Statement auf dem Trikot

Auch die Premier League meint es gut damit, dass sie den Neustart nach der Corona-Pause unter das Motto "Black Lives Matter" gestellt hat. Am ersten Spieltag nach der Rückkehr aus dem fußballerischen Lockdown war der Schriftzug sogar anstelle der Spielernamen auf den Trikots zu lesen. Seitdem ist die Parole noch auf den Ärmeln sichtbar. Doch es gibt auch Zweifel an der Glaubwürdigkeit des Engagements der Liga. Schließlich erlaubt sie politische Meinungsäußerungen normalerweise nicht.

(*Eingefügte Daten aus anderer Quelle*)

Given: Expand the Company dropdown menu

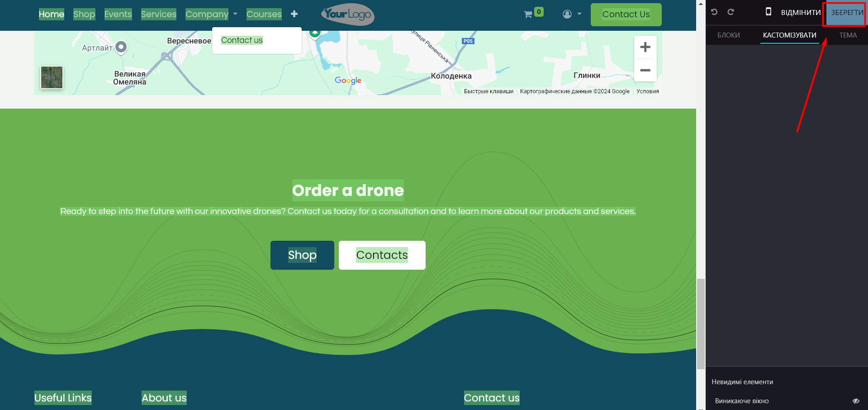Looking at the screenshot, I should pos(211,14).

Als Mesut Özil vom FC Arsenal im Dezember auf die Unterdrückung der muslimischen Uiguren-Minderheit in China aufmerksam machte, distanzierte sich sein Arbeitgeber umgehend und verwies auf das Gebot, dass man als Verein unpolitisch sei. Premier-League-Chef Richard Masters stellte unter der Woche bei einer Fragestunde des Sportausschusses im britischen Parlament erstaunliche rhetorische Verrenkungen an, um zu erklären, welches Maß an Mündigkeit den Profis künftig gestattet ist. "Es gibt eine klare Linie zwischen einer politischen Agenda und moralischen Anliegen", behauptete er. "Black Lives Matter" ist seiner Meinung nach Letzteres und daher zulässig. Mit einer gleichnamigen Organisation will die Premier League allerdings nichts zu tun haben. Die Liga ringt um den richtigen Umgang mit dem Slogan.

Wichtiger als solche Zeichen sind ohnehin konkrete Maßnahmen, um der Benachteiligung von Minderheiten entgegenzuwirken, und zwar auf allen Ebenen des Fußballs. Gerade hat die Premier League mit dem Ligaverband der Spielklassen zwei bis vier (EFL) und der englischen Spielergewerkschaft ein Programm angekündigt, das schwarzen Ex-Profis den Einstieg ins Trainergeschäft erleichtern soll. Der Schritt ist dringend nötig. Aktuell gibt es in der Premier League genau einen dunkelhäutigen Übungsleiter, und zwar Nuno Espírito Santo bei den Wolverhampton Wanderers.